Yes, you can put your dividend income generation on “overdrive mode” using this simple technique that can easily double or even triple your overall dividend potential.
Sounds too good to be true?
Now, this simple technique can be achieved using options, through a simple strategy often known as the Covered Call Strategy.
What exactly is the covered call strategy and which are the best stocks to sell covered calls in 2023?
Before I dive into my favorite 6 stocks to sell covered calls on and my rationale behind them, let me take a minute or two of your time to explain the technicalities of what a covered call strategy is.
What is a covered call strategy?
A covered call strategy is a strategy that involves both stock ownership as well as execution using options, specifically to sell call option contracts.
Unlike stock trading where selling short a stock (short-selling) might be rather restrictive, particularly for the normal man-in-the-street, in the world of options trading, there are probably more retail option sellers vs. option buyers.
When one initiates an option contract as a seller, it is typically termed as “Sell to Open”.
As an option seller, one is entitled to receive a premium right from contract initiation. While cash is received, this does not mean that the seller has generated a “profit”. He needs to ultimately “Buy to Close” his contract to realize his profits.
For those interested to learn more about covered calls, I have written a very detailed article on this strategy which one can find from the link below.

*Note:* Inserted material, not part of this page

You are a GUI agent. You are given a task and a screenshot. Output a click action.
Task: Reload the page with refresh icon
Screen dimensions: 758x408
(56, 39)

Additional Reading: Covered Call Strategy for Income (2023)
As earlier mentioned, a covered call strategy involves stock and options ownership. Essentially it can be summarized from the equation below:
1 Covered Call contract = 100 Shares + Sell 1 Call option contract
A covered call contract entails the ownership of at least 100 shares of the underlying counter, plus 1 call option selling contract on the underlying stock.
The purpose of structuring the call option SALE contract is to generate a premium that can “supercharge” your overall yield potential.
Let’s take a look at an example.
Boosting your Dividend Paying Counter
Imagine Stock ABC, which is currently trading at $100/share, and that pays a yield of 6%/annum. Pretty impressive as a dividend counter. Now imagine you own 100 shares of Stock ABC for $100/share (which entitles you to the 6% yield/annum) because you are positive on its long-term outlook.
It does not hurt that you are being paid 6% ($600/year) on the counter as you await its price to appreciate.
But what if there is a way to double or triple this yield potential by “synthetically” structuring your stream of dividend payments?
That is where one can sell a call option on Stock ABC.
By selling a call option on ABC at the strike of $110/share, expiring in a months-time, a premium of $1/share or $100/options contract is generated.
One has synthetically generated an additional income stream of $100. Now, what is more fantastic is that this call option contract expires in 1 month, and if the price of Stock ABC remains below $110 during this month, the call option contract would have expired worthless.
This means that one has now “realized” the $100 premium and this is now your profit.
You can proceed to structure the next round of call option selling to generate another round of premium and that cycle can continue, indefinitely on paper.
Imagine if you can sell a call option contract every month on stock ABC, generating on average $100 in premium each month.
After Month 12, you would have generated $1,200 in premiums (or your synthetic dividend).
Add the dividend payment of $600 that you are entitled to as a shareholder of ABC, your total income amounts to a hefty $1,800 or 18% yield on Stock ABC.
How fantastic is that!
How to structure your covered calls
Every covered call revolves around 3 components.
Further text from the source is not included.